Under scrutiny by its own internal watchdog for possibly misspending coronavirus relief money, the Pentagon announced this week a plan to buy $481 million worth of COVID-19 tests.
“This industrial base expansion effort will allow Cue Health to increase production to 100,000 COVID-19 test kits per day by March 2021,” read a Tuesday Department of Defense press release.
The buy will result in the U.S. government acquiring 6 million point-of-care coronavirus tests from the San Diego-based company. The molecular test uses a nasal swab to detect the virus in just 20 minutes.
No sooner was the announcement made than the Pentagon’s Inspector General announced an audit of DoD CARES spending.
“The objective of this audit is to determine whether the DoD awarded Coronavirus Aid, Relief, and Economic Security Act funding to increase the Defense Industrial Base manufacturing capacity in accordance with Federal regulations and Defense Production Act authorities,” the Inspector General statement read.
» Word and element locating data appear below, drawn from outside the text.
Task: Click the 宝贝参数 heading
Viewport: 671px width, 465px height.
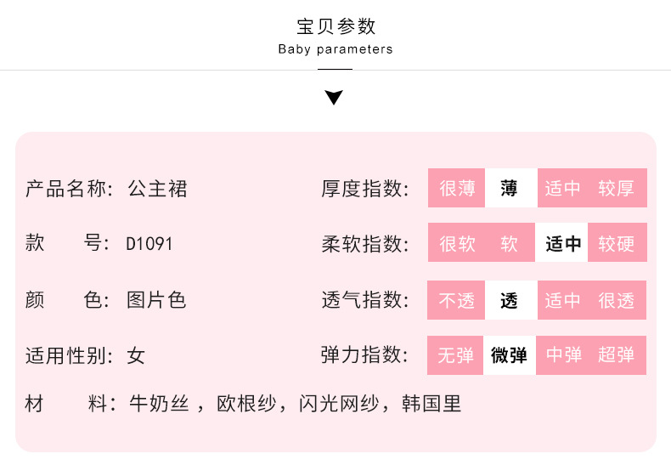Action: pos(336,26)
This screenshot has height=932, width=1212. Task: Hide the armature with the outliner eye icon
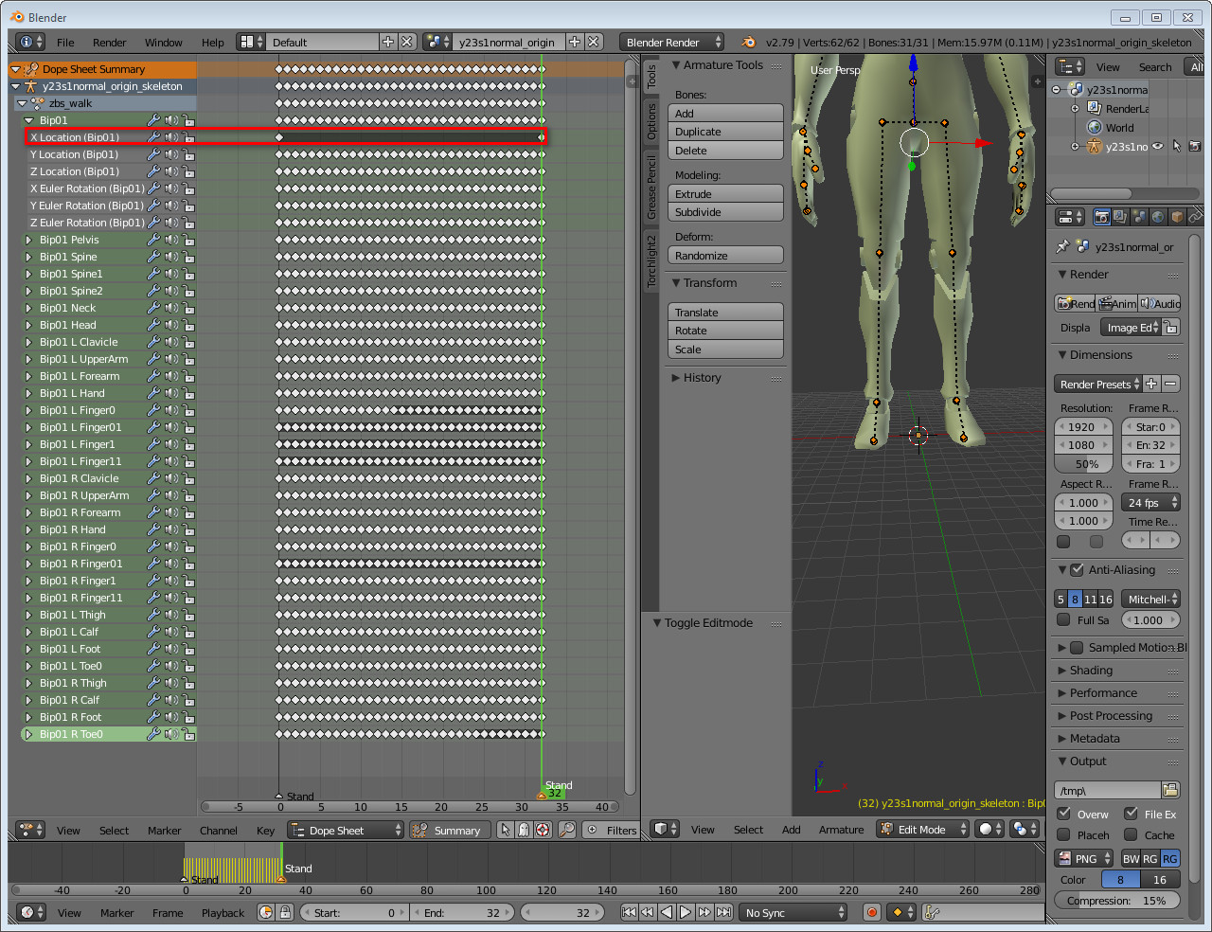click(1157, 146)
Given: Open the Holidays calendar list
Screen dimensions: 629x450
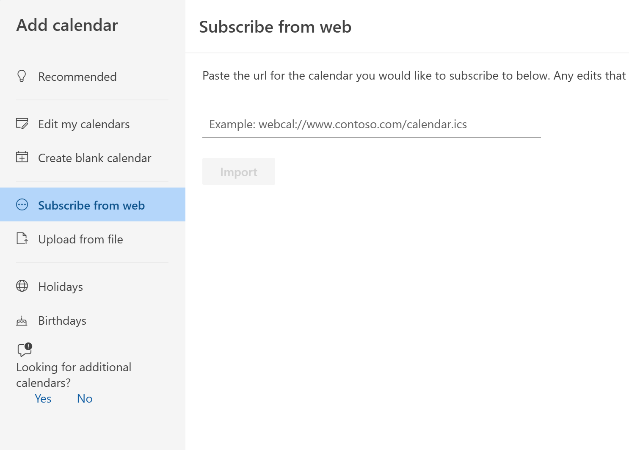Looking at the screenshot, I should (61, 287).
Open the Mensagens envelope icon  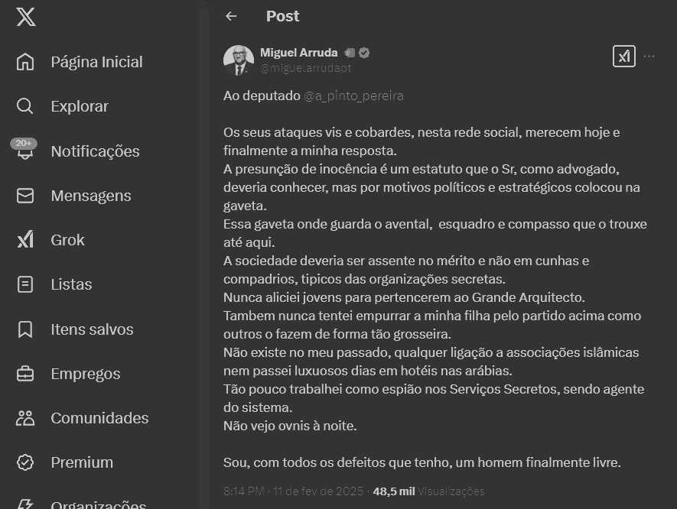click(x=25, y=196)
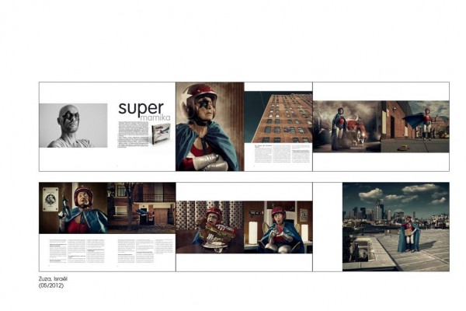Open the house exterior with barbecue photo
466x311 pixels.
point(141,208)
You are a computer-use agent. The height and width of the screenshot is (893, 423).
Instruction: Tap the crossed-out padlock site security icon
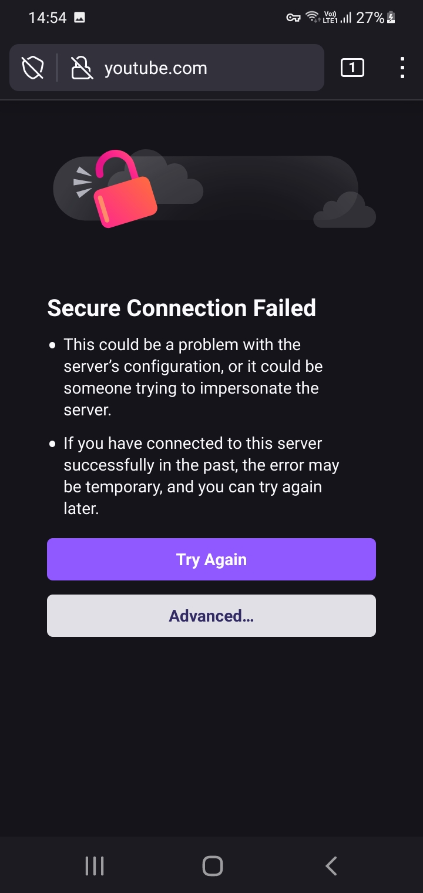tap(82, 68)
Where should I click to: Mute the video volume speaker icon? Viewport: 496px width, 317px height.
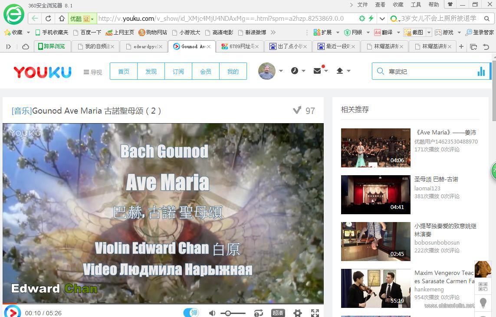pos(212,312)
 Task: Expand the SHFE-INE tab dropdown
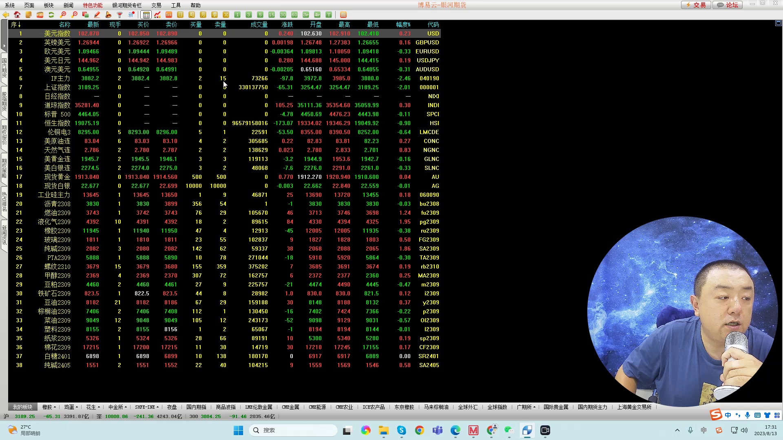(158, 407)
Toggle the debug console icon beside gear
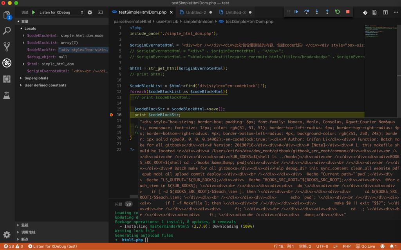The image size is (401, 250). click(x=100, y=13)
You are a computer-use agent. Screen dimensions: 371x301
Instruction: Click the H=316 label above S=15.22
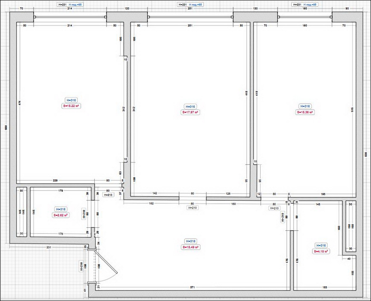[72, 100]
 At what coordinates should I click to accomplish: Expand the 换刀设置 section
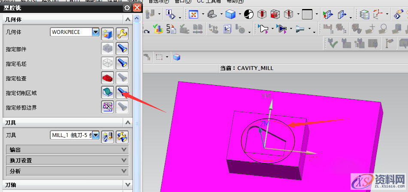point(67,160)
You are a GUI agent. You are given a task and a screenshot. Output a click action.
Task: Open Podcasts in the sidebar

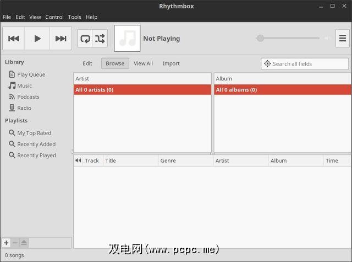click(28, 97)

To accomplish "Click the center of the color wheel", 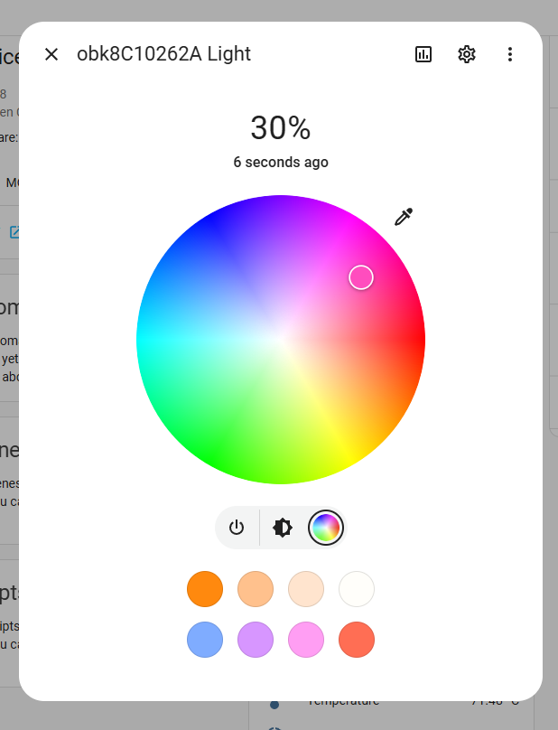I will pos(281,340).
At question is whether the Department of Defense awarded some of the $1 billion set aside for the coronavirus response to purchase warfighting material instead.
Pentagon spokesman Jonathan Hoffman tried in September to stymie early press reports of misspending.
“The CARES Act did not limit – nor did it intend to limit in its language – the use of Defense Production Act (DPA) Title III to only medical resources,” he said in a Sept. 23 statement.
“The Act allowed monies to be spent to support individuals and industries that had been impacted by COVID,” he added. “It is clear that funding for Defense Industrial Base (DIB) uses would be appropriate.”
Hoffman explained that monies that went to defense companies are covered by the law as long as they were negatively impacted by COVID “even in that portion of the industrial base not producing medical supplies.”
The Inspector General’s audit is expected to take months to complete.